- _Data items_
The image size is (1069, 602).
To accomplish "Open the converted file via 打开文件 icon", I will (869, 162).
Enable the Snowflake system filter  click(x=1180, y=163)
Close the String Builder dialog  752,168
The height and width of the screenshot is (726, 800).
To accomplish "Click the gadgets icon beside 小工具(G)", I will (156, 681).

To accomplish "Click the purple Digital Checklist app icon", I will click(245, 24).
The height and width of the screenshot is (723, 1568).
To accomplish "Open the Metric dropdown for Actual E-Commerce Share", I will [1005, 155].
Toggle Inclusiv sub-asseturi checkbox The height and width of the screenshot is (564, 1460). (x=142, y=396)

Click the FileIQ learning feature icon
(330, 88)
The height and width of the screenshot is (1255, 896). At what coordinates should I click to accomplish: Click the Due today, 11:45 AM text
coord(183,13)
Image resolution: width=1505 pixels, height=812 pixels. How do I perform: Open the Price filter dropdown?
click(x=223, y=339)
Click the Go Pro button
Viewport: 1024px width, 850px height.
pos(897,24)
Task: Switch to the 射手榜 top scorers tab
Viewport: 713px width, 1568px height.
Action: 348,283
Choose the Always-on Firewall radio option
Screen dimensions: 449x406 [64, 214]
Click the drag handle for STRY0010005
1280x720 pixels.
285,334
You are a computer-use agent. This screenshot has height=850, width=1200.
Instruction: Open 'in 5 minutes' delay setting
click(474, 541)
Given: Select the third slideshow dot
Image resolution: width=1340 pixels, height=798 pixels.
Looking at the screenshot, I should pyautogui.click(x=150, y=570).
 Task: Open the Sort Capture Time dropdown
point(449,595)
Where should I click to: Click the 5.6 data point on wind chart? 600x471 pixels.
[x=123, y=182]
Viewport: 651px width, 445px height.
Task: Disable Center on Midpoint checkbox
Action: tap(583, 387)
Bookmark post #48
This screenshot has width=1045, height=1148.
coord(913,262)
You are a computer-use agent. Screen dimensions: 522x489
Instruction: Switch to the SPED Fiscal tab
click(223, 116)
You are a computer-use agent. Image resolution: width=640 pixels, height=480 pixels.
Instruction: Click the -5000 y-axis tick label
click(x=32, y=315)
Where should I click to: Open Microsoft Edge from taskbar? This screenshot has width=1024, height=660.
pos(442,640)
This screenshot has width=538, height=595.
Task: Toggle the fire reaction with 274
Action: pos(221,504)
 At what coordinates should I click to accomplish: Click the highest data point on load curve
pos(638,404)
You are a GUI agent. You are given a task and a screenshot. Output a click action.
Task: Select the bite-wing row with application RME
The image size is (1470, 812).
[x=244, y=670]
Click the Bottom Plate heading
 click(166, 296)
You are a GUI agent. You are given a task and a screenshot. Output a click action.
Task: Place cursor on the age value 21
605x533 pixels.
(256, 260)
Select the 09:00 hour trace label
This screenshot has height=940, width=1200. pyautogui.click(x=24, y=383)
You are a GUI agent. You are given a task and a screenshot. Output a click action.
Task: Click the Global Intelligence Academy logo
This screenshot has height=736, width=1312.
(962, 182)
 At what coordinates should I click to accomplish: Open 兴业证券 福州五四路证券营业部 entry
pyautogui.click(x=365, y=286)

- _Activity_
Restate exactly each line of the data from the one bearing "Select the 09:00 hour trace label" to the end, and add nothing.

- _Your solution_
Select the 09:00 hour trace label
This screenshot has height=940, width=1200. pyautogui.click(x=24, y=383)
You are a GUI agent. You are given a task and a screenshot. Output a click action.
Task: Click the Global Intelligence Academy logo
This screenshot has height=736, width=1312.
(962, 182)
 At what coordinates should I click to accomplish: Open 兴业证券 福州五四路证券营业部 entry
pyautogui.click(x=365, y=286)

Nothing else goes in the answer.